What is being asked ::
Copy exactly, and copy only, the lines from the one bearing "This screenshot has width=1348, height=661." through the final line of the records.

Stored data entries:
================================
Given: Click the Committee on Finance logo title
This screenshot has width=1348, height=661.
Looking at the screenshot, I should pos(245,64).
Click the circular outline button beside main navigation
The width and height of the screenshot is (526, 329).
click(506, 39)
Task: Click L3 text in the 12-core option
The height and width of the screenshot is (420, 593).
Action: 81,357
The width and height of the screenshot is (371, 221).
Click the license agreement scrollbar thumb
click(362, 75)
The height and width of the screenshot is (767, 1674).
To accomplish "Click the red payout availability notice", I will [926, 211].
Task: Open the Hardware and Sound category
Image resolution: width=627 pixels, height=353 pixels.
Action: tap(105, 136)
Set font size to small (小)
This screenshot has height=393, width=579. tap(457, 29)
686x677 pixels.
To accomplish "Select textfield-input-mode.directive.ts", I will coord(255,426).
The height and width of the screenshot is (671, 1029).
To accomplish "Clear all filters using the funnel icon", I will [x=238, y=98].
================================
Completed task ::
This screenshot has width=1348, height=661.
Looking at the screenshot, I should pos(245,64).
Click the circular outline button beside main navigation
The width and height of the screenshot is (526, 329).
click(506, 39)
Task: Click L3 text in the 12-core option
The height and width of the screenshot is (420, 593).
Action: 81,357
The width and height of the screenshot is (371, 221).
Click the license agreement scrollbar thumb
click(362, 75)
The height and width of the screenshot is (767, 1674).
To accomplish "Click the red payout availability notice", I will [926, 211].
Task: Open the Hardware and Sound category
Image resolution: width=627 pixels, height=353 pixels.
Action: tap(105, 136)
Set font size to small (小)
This screenshot has height=393, width=579. tap(457, 29)
686x677 pixels.
To accomplish "Select textfield-input-mode.directive.ts", I will coord(255,426).
The height and width of the screenshot is (671, 1029).
To accomplish "Clear all filters using the funnel icon", I will [x=238, y=98].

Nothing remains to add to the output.